• Work to be completed: Return each line of the data below that contains the string "width".

• Given records:

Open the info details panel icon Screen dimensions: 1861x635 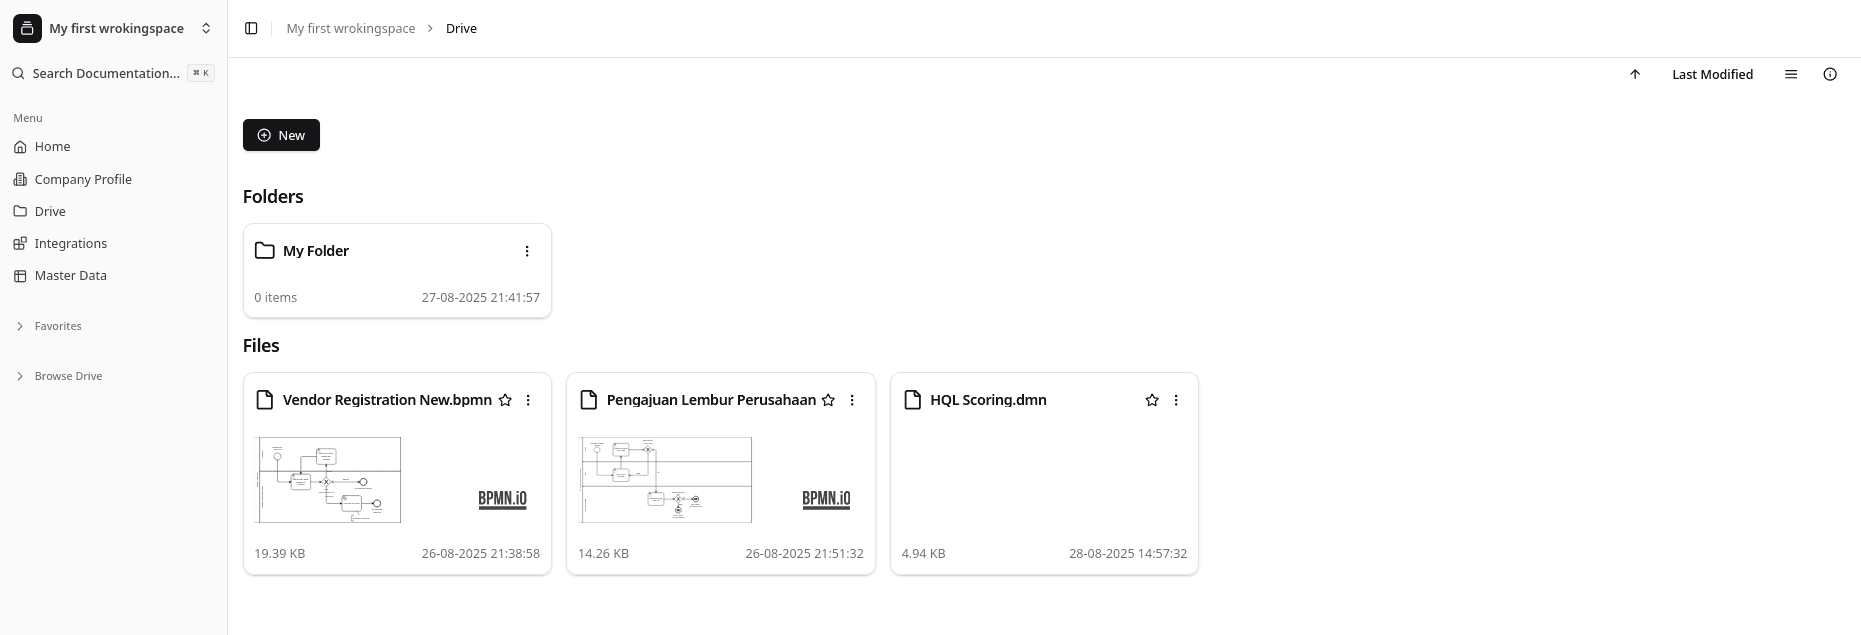click(1830, 74)
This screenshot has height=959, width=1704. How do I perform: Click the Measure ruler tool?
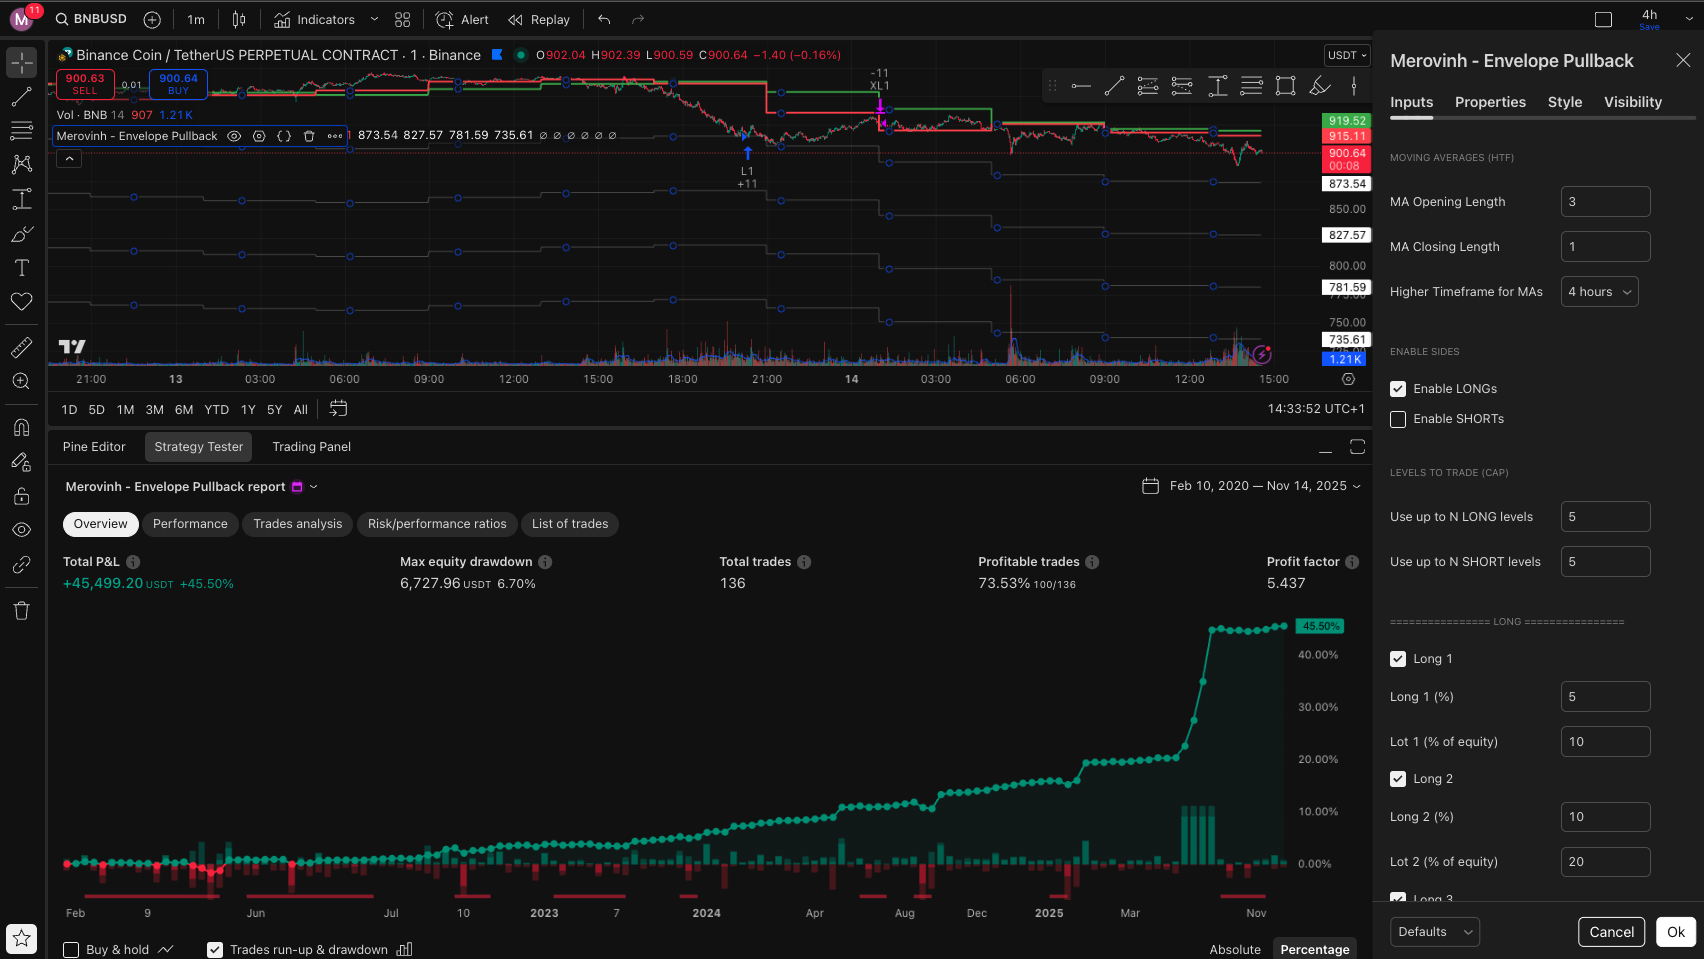(21, 347)
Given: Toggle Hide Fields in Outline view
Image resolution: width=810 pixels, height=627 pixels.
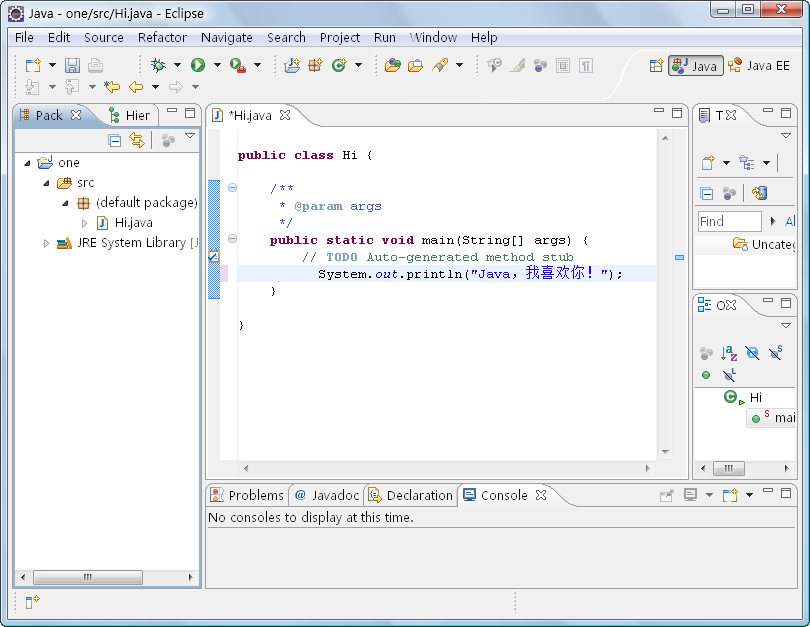Looking at the screenshot, I should [x=752, y=353].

• Solved problem:
This screenshot has height=959, width=1704. How do I perform: Click the Measure ruler tool?
Image resolution: width=810 pixels, height=627 pixels.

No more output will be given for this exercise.